The outer door of the offices on the first floor above the garage bore a brass plate: Margery Fawkham, Domestic Registry Office. At a few minutes before eight in the evening of Wednesday, September 14th, Mrs. Margery Fawkham herself was sitting in her private room. She was a handsome woman, just turned forty, smartly dressed and with diamond rings on her fingers. A woman, one might gather, of forceful purpose and considerable strength of character. She was sitting at her desk, facing the door of the room, and was intent upon the entries in a large book, the leaves of which she turned at intervals. It was after sunset, and the room was growing dark. The only illumination was a reading-lamp with a green shade on the desk. The evening was warm and sultry, and the sash window on Mrs. Fawkham’s right was wide open at the bottom. It opened upon Dennington Place, but no sound was to be heard from there. Only the subdued roar of distant traffic penetrated into the room.

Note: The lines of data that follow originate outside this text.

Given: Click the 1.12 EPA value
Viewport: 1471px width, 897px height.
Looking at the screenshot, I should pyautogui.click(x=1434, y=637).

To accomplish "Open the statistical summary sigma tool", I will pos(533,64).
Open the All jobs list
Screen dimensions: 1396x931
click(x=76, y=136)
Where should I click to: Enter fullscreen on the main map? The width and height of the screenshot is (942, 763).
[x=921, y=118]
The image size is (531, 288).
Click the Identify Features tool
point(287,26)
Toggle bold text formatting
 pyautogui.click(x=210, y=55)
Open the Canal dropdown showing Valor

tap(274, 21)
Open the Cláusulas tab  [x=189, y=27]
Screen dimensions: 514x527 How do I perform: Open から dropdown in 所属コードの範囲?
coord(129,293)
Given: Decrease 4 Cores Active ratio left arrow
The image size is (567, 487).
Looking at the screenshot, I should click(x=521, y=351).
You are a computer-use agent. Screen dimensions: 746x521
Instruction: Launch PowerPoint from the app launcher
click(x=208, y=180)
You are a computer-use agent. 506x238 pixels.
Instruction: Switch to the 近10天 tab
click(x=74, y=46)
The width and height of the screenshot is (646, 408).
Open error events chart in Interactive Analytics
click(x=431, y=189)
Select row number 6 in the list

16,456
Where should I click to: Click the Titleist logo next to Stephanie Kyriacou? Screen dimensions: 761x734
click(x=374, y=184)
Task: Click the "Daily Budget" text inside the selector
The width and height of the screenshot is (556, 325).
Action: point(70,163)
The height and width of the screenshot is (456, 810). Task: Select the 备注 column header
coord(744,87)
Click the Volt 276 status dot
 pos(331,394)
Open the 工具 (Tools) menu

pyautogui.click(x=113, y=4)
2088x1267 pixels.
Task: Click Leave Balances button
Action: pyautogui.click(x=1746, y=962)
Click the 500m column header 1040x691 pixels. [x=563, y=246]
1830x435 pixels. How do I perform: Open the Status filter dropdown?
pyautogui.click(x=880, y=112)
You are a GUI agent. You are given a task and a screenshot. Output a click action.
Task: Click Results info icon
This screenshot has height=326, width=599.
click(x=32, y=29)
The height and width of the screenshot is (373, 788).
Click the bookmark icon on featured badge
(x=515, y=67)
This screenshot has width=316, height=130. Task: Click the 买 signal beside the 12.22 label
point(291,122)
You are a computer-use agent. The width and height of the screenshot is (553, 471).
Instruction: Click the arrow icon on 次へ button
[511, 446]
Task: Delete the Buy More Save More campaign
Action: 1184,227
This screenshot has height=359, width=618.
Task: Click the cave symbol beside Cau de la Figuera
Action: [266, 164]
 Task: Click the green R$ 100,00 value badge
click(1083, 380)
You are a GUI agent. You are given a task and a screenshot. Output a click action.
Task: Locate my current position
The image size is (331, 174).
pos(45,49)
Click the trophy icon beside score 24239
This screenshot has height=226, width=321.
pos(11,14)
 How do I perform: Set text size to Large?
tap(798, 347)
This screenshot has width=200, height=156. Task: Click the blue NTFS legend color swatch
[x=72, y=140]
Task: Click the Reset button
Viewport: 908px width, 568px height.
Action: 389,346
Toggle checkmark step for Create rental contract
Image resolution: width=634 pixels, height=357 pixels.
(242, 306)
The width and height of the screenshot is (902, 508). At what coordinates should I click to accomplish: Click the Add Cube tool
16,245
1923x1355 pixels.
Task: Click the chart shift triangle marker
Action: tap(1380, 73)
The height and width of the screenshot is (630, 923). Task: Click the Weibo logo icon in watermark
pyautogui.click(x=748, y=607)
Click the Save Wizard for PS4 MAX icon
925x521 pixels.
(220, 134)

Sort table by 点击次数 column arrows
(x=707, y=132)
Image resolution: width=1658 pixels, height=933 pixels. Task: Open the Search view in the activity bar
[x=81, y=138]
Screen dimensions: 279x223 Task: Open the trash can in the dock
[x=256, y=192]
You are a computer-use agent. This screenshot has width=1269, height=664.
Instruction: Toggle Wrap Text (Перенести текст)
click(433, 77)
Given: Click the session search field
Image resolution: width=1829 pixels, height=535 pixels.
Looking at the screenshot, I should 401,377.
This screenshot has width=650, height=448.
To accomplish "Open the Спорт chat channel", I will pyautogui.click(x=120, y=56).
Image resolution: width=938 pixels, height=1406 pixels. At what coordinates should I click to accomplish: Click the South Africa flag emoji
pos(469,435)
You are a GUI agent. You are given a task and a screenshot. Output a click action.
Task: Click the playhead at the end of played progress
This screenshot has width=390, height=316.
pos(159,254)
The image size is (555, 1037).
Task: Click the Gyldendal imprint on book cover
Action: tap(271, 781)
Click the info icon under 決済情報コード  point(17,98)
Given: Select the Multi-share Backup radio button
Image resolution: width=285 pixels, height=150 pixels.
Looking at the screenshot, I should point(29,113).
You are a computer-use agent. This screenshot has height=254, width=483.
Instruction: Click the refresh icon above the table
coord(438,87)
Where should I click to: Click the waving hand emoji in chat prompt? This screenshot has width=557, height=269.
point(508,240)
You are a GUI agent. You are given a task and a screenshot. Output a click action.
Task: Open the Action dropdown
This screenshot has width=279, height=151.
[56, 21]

There was a second occupant of the room. Seated on a table standing against the wall, on Mrs. Fawkham’s left, was a man in his late twenties. He was good-looking enough, and remarkably spruce in his appearance. But his features, especially his nose and chin, betrayed a certain weakness of character. He was swinging his legs idly, and smoking a cigarette in an amber holder. His expression was one of boredom, concealed with difficulty.
The silence was broken by the ringing of a telephone in an adjoining room. Mrs. Fawkham raised her head from the book. “You never switched the extension through, Claud!” she exclaimed sharply. “Go and see who it is and what they want.”